Il Comune di Desenzano ha comminato una sanzione da 2.500 euro, il massimo previsto dal contratto, alla ditta incaricata della ristorazione scolastica dopo il rinvenimento di tracce di sangue sui piatti serviti nella mensa delle scuole elementari “Laini”. Il provvedimento è stato adottato a seguito dei fatti avvenuti il 29 ottobre, come riportato nella determina dirigenziale.
L’episodio ha suscitato forte preoccupazione tra le famiglie e il personale scolastico. A lanciare l’allarme è stato uno degli alunni che, durante il pranzo, si è accorto di avere le mani sporche di rosso. Controllando meglio, è emerso che sotto il piatto erano presenti evidenti macchie di sangue. Non si è trattato di un caso isolato: anche altri piatti risultavano contaminati, inducendo diversi bambini a interrompere il pasto, visibilmente scossi.
Le verifiche successive hanno confermato che si trattava effettivamente di sangue umano. L’Amministrazione comunale ha quindi proceduto con la sanzione nei confronti della ditta, come previsto dagli accordi contrattuali. La vicenda ha però riacceso le polemiche su un servizio che in passato era già finito al centro delle critiche. I genitori ricordano, infatti, il caso dello yogurt con muffa servito nella mensa della scuola “Don Mazzolari” di Rivoltella, per il quale era stata inflitta una multa di 500 euro dopo settimane di discussioni.
Sul caso sono intervenute l’assessora all’Istruzione Cristina Degasperi e la dirigente Caterina Albanese, chiarendo che l’accaduto sarebbe stato di natura accidentale. «Un’inserviente si è ferita con una teglia senza accorgersi immediatamente di sanguinare – hanno spiegato –. Tutti i piatti e le attrezzature coinvolte sono stati sostituiti. Abbiamo inoltre aggiornato il manuale operativo, introducendo l’obbligo dei guanti, e rafforzato l’organico per migliorare l’efficienza del servizio».

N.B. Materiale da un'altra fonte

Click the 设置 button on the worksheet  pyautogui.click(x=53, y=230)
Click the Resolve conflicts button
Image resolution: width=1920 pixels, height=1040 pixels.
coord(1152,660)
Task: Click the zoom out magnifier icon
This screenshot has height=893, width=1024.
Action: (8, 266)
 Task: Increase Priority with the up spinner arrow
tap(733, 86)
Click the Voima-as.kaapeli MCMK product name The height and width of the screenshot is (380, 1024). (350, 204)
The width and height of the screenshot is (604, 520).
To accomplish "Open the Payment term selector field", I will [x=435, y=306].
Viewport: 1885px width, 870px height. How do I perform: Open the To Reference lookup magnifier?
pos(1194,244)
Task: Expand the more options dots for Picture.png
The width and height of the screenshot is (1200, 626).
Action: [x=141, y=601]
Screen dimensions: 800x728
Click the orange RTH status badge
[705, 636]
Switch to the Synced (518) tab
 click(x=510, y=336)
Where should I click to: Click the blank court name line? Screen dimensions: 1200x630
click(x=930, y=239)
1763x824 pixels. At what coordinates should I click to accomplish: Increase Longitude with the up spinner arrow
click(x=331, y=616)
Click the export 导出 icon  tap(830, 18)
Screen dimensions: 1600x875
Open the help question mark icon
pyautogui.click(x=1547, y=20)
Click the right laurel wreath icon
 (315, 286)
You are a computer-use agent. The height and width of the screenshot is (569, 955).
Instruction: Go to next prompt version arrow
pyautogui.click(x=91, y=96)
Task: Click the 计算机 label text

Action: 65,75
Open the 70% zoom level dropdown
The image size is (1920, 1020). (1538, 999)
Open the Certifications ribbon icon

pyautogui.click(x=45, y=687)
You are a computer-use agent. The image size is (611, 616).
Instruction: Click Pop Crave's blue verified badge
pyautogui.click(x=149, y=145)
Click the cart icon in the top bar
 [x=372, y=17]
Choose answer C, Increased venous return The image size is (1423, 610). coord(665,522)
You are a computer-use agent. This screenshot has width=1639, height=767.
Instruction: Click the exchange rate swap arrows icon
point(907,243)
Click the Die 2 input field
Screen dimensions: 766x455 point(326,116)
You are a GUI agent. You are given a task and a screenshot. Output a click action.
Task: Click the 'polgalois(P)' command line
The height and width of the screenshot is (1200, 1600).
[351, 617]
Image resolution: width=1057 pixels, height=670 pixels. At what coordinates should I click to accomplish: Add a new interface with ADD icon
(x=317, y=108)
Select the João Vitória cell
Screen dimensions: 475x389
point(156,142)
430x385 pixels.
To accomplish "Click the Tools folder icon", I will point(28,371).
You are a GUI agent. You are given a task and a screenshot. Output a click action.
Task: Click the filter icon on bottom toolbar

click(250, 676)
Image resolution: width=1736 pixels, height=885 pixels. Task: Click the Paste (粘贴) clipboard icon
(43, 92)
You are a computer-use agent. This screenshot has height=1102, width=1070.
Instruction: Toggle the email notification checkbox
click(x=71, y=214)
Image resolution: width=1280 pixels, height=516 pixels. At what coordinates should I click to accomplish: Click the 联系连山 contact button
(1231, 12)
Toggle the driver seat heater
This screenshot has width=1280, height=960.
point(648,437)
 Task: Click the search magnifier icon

Nonostante le spiegazioni, le critiche non mancano. Il consigliere comunale del Partito Democratico Andrea Palmerini sottolinea come simili episodi non possano essere liquidati con leggerezza. «Da tempo segnaliamo una gestione che non ci sembra sufficientemente sicura – afferma –. Le sanzioni sono un primo passo, ma servono controlli più approfonditi e costanti. Anche se questo episodio è diverso dai precedenti, la ripetitività dei problemi nelle mense resta un dato preoccupante».